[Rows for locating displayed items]

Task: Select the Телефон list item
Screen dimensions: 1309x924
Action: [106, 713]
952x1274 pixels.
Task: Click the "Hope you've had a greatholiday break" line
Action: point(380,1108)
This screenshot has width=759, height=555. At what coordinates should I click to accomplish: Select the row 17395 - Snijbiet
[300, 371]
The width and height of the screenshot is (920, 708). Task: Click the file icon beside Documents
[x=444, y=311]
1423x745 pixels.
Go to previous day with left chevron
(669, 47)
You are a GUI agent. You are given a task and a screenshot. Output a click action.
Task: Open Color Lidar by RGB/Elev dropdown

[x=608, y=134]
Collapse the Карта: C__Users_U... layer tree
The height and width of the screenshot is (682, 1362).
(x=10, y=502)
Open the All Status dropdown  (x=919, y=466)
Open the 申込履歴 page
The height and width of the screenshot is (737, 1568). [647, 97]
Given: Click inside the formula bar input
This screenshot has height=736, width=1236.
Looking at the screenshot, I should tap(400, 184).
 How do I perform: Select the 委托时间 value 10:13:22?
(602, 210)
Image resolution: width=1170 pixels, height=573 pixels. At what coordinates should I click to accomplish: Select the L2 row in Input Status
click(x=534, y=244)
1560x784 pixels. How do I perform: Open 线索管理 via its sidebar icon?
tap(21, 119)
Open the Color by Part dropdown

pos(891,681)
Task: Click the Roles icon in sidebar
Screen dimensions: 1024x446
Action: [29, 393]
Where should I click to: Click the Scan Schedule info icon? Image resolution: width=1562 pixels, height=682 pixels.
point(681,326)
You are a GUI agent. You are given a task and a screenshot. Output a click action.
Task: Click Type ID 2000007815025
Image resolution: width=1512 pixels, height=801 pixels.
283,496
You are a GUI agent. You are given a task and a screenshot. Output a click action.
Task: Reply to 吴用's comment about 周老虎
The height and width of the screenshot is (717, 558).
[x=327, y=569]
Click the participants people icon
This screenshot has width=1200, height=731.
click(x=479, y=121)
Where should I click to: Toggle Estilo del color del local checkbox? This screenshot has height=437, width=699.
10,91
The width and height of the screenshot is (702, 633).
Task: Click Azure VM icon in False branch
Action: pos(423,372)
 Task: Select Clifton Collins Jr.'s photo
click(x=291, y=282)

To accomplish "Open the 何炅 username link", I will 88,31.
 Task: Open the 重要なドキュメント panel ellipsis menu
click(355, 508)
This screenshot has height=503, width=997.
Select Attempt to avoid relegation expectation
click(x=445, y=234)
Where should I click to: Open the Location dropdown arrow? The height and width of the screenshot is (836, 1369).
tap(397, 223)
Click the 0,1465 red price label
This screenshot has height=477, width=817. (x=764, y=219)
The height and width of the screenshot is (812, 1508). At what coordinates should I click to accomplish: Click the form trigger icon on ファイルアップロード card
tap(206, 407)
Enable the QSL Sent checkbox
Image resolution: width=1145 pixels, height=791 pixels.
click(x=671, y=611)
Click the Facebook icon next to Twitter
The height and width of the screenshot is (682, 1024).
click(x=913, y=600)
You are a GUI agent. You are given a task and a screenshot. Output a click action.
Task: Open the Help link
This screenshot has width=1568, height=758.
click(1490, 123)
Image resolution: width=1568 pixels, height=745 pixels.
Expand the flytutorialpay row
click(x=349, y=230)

• REQUIREMENT:
Copy every one of the rows above word for word, keeping each line as it stands.

• SOLUTION TO THIS PROBLEM:
Task: Select the Телефон list item
Screen dimensions: 1309x924
Action: [106, 713]
952x1274 pixels.
Task: Click the "Hope you've had a greatholiday break" line
Action: point(380,1108)
This screenshot has width=759, height=555. At what coordinates should I click to accomplish: Select the row 17395 - Snijbiet
[300, 371]
The width and height of the screenshot is (920, 708). Task: Click the file icon beside Documents
[x=444, y=311]
1423x745 pixels.
Go to previous day with left chevron
(669, 47)
You are a GUI agent. You are given a task and a screenshot. Output a click action.
Task: Open Color Lidar by RGB/Elev dropdown

[x=608, y=134]
Collapse the Карта: C__Users_U... layer tree
The height and width of the screenshot is (682, 1362).
(x=10, y=502)
Open the All Status dropdown  (x=919, y=466)
Open the 申込履歴 page
The height and width of the screenshot is (737, 1568). [647, 97]
Given: Click inside the formula bar input
This screenshot has height=736, width=1236.
Looking at the screenshot, I should tap(400, 184).
 How do I perform: Select the 委托时间 value 10:13:22?
(602, 210)
Image resolution: width=1170 pixels, height=573 pixels. At what coordinates should I click to accomplish: Select the L2 row in Input Status
click(x=534, y=244)
1560x784 pixels. How do I perform: Open 线索管理 via its sidebar icon?
tap(21, 119)
Open the Color by Part dropdown

pos(891,681)
Task: Click the Roles icon in sidebar
Screen dimensions: 1024x446
Action: [29, 393]
Where should I click to: Click the Scan Schedule info icon? Image resolution: width=1562 pixels, height=682 pixels.
point(681,326)
You are a GUI agent. You are given a task and a screenshot. Output a click action.
Task: Click Type ID 2000007815025
Image resolution: width=1512 pixels, height=801 pixels.
283,496
You are a GUI agent. You are given a task and a screenshot. Output a click action.
Task: Reply to 吴用's comment about 周老虎
The height and width of the screenshot is (717, 558).
[x=327, y=569]
Click the participants people icon
This screenshot has width=1200, height=731.
click(x=479, y=121)
Where should I click to: Toggle Estilo del color del local checkbox? This screenshot has height=437, width=699.
10,91
The width and height of the screenshot is (702, 633).
Task: Click Azure VM icon in False branch
Action: pos(423,372)
 Task: Select Clifton Collins Jr.'s photo
click(x=291, y=282)

To accomplish "Open the 何炅 username link", I will 88,31.
 Task: Open the 重要なドキュメント panel ellipsis menu
click(355, 508)
This screenshot has height=503, width=997.
Select Attempt to avoid relegation expectation
click(x=445, y=234)
Where should I click to: Open the Location dropdown arrow? The height and width of the screenshot is (836, 1369).
tap(397, 223)
Click the 0,1465 red price label
This screenshot has height=477, width=817. (x=764, y=219)
The height and width of the screenshot is (812, 1508). At what coordinates should I click to accomplish: Click the form trigger icon on ファイルアップロード card
tap(206, 407)
Enable the QSL Sent checkbox
Image resolution: width=1145 pixels, height=791 pixels.
click(x=671, y=611)
Click the Facebook icon next to Twitter
The height and width of the screenshot is (682, 1024).
click(x=913, y=600)
You are a GUI agent. You are given a task and a screenshot. Output a click action.
Task: Open the Help link
This screenshot has width=1568, height=758.
click(1490, 123)
Image resolution: width=1568 pixels, height=745 pixels.
Expand the flytutorialpay row
click(x=349, y=230)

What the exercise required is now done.